**Items listed in a dataset**
·····

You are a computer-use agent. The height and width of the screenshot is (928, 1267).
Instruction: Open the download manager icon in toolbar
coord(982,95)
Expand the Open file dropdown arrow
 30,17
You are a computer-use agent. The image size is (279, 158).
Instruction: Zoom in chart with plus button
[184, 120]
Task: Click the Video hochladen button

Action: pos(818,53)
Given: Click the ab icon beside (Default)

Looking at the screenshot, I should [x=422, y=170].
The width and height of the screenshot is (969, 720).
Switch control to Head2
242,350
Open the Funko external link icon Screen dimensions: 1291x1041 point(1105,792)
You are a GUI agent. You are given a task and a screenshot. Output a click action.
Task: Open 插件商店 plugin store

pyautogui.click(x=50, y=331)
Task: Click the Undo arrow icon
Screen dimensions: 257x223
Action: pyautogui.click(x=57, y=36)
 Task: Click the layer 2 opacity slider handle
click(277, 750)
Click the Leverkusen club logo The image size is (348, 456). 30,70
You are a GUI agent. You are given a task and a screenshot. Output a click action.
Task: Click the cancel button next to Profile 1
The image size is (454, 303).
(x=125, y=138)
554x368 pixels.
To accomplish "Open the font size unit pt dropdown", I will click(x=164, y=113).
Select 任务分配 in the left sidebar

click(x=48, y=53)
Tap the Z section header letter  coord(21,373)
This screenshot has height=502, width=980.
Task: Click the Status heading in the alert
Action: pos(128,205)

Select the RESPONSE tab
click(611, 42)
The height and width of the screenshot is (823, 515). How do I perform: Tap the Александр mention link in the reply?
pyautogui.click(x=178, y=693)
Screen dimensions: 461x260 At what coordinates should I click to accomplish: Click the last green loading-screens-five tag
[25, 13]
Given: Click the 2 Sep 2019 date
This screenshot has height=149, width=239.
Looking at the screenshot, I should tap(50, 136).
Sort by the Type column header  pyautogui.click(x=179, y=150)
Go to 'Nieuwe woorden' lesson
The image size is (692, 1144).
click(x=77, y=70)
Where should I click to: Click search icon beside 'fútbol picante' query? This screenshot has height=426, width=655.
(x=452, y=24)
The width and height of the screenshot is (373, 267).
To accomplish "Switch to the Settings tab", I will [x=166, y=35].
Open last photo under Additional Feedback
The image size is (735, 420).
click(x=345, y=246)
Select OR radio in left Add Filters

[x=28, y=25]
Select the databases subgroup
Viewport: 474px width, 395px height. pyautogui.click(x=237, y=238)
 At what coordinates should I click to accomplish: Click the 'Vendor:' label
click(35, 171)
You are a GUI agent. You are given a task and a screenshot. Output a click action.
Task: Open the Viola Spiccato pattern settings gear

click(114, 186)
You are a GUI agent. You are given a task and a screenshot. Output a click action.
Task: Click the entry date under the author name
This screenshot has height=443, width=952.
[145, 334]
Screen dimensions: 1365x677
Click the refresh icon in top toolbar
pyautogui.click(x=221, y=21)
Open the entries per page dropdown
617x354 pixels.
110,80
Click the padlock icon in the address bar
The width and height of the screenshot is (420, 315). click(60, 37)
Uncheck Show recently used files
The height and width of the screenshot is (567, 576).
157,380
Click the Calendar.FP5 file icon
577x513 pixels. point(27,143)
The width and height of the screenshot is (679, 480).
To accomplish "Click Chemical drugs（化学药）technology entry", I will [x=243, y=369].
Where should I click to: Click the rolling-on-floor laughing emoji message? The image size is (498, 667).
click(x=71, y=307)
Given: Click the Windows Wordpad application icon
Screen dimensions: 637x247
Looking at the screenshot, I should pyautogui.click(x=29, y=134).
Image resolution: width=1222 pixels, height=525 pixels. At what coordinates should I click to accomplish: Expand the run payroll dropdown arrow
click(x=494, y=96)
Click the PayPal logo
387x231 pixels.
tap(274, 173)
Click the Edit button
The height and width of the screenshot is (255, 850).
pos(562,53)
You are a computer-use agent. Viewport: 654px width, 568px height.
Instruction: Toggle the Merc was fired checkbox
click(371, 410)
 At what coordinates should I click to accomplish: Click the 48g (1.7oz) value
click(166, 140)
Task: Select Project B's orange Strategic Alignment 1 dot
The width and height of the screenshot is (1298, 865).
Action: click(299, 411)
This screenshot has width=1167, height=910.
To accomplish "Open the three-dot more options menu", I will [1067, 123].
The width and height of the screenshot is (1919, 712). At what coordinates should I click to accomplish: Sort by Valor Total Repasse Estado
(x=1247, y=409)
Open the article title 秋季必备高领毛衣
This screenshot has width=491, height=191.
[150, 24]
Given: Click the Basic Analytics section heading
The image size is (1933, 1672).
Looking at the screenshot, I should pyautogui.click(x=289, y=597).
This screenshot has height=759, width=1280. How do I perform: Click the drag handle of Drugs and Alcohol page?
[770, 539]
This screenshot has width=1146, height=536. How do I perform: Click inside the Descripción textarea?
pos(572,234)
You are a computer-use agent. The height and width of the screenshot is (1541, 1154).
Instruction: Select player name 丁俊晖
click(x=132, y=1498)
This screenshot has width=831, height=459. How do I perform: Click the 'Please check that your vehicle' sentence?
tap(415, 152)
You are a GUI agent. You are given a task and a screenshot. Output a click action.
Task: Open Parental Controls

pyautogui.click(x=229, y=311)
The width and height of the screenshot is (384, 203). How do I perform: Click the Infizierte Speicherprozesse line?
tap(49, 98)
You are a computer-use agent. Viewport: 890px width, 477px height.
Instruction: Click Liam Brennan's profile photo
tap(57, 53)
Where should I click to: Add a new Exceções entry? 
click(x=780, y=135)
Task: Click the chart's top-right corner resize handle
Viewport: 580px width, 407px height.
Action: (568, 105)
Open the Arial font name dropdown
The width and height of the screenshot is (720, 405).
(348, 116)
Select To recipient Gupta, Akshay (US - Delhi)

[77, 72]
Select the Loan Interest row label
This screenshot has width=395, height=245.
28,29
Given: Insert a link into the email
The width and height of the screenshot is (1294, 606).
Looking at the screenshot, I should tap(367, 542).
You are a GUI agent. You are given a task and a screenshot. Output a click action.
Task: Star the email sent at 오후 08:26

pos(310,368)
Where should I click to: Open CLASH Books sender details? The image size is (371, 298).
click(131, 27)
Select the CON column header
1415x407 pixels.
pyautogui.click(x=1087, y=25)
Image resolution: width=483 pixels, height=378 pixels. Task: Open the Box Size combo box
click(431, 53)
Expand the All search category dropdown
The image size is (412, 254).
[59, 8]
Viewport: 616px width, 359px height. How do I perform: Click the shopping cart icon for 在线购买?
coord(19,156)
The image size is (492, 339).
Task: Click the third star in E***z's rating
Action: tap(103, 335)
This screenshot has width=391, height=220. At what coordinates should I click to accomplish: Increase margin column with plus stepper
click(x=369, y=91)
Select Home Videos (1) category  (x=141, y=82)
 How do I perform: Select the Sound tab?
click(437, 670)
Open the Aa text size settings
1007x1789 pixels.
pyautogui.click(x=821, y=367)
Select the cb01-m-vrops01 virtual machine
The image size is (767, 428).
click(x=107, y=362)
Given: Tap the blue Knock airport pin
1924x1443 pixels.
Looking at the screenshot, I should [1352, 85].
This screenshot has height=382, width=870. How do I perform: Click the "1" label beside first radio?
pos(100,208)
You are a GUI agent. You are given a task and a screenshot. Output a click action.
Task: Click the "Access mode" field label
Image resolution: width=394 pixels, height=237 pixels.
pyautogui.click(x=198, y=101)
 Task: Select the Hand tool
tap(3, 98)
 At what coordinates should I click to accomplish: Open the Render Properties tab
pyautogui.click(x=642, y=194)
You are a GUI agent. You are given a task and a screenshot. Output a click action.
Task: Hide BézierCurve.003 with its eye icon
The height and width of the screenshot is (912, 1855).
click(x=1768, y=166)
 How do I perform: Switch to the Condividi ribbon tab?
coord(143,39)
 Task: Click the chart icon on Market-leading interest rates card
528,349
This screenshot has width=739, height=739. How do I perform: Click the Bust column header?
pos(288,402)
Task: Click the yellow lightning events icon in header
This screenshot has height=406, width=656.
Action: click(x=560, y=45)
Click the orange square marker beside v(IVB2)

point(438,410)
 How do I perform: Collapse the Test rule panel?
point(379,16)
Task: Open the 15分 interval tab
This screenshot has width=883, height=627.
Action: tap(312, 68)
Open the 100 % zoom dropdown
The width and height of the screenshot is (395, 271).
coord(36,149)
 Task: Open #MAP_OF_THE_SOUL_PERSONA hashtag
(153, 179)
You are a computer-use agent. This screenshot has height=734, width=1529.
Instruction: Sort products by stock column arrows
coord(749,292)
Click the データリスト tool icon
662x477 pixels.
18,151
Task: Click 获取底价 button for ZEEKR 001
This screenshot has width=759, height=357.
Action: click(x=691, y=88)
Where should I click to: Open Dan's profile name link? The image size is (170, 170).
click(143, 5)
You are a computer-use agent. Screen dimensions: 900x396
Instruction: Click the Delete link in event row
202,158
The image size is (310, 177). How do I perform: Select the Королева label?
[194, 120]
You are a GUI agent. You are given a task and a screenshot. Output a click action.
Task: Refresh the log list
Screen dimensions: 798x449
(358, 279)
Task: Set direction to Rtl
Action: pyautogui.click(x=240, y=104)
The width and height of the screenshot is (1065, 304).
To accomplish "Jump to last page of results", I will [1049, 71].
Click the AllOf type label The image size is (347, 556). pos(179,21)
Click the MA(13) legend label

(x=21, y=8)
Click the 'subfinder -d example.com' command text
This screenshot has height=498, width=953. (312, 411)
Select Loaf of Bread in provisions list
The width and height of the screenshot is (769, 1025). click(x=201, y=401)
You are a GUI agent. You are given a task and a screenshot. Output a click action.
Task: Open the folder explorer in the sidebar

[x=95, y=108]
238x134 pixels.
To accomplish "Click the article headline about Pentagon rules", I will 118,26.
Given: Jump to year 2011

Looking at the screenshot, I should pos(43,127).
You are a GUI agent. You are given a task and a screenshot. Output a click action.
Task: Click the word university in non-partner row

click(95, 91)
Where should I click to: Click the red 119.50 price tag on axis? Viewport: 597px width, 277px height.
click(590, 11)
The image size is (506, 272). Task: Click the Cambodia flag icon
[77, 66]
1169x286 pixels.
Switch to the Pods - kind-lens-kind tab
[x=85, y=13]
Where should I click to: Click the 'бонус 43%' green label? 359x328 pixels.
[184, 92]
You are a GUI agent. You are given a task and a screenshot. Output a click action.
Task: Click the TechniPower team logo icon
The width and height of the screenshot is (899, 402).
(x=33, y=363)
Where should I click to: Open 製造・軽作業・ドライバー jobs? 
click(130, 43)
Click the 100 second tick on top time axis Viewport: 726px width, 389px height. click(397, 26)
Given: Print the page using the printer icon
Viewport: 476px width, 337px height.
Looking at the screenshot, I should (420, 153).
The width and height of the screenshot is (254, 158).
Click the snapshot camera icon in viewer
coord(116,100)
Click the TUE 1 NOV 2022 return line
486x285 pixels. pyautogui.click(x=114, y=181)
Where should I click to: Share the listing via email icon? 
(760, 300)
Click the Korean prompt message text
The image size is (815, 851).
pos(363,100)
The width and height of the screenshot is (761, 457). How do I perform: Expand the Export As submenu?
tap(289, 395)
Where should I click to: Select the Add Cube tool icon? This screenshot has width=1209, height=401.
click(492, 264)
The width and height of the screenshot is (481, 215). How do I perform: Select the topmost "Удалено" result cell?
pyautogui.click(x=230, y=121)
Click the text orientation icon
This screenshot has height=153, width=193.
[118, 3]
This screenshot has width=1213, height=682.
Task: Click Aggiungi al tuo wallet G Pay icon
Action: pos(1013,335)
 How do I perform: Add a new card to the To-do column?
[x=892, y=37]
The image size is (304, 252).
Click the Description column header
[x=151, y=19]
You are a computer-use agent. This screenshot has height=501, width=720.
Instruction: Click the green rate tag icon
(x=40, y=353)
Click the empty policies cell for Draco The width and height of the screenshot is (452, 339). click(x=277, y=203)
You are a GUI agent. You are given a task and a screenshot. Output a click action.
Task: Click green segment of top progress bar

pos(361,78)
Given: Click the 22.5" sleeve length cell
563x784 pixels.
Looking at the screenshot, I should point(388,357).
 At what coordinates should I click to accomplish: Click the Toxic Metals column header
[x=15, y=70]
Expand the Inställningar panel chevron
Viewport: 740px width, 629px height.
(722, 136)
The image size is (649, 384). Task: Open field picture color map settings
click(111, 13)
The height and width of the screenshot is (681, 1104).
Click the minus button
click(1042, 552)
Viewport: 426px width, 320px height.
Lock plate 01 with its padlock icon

·····

**AIM OF THE TASK**
Using the data above, print exactly the lines from the line that contains "This screenshot has height=759, width=1280." through the line that contains "Given: Insert a link into the email", with both included.

**EXERCISE OUTPUT**
This screenshot has height=759, width=1280. How do I perform: Click the drag handle of Drugs and Alcohol page?
[770, 539]
This screenshot has width=1146, height=536. How do I perform: Click inside the Descripción textarea?
pos(572,234)
You are a computer-use agent. The height and width of the screenshot is (1541, 1154).
Instruction: Select player name 丁俊晖
click(x=132, y=1498)
This screenshot has width=831, height=459. How do I perform: Click the 'Please check that your vehicle' sentence?
tap(415, 152)
You are a GUI agent. You are given a task and a screenshot. Output a click action.
Task: Open Parental Controls

pyautogui.click(x=229, y=311)
The width and height of the screenshot is (384, 203). How do I perform: Click the Infizierte Speicherprozesse line?
tap(49, 98)
You are a computer-use agent. Viewport: 890px width, 477px height.
Instruction: Click Liam Brennan's profile photo
tap(57, 53)
Where should I click to: Add a new Exceções entry? 
click(x=780, y=135)
Task: Click the chart's top-right corner resize handle
Viewport: 580px width, 407px height.
Action: (568, 105)
Open the Arial font name dropdown
The width and height of the screenshot is (720, 405).
(348, 116)
Select To recipient Gupta, Akshay (US - Delhi)

[77, 72]
Select the Loan Interest row label
This screenshot has width=395, height=245.
28,29
Given: Insert a link into the email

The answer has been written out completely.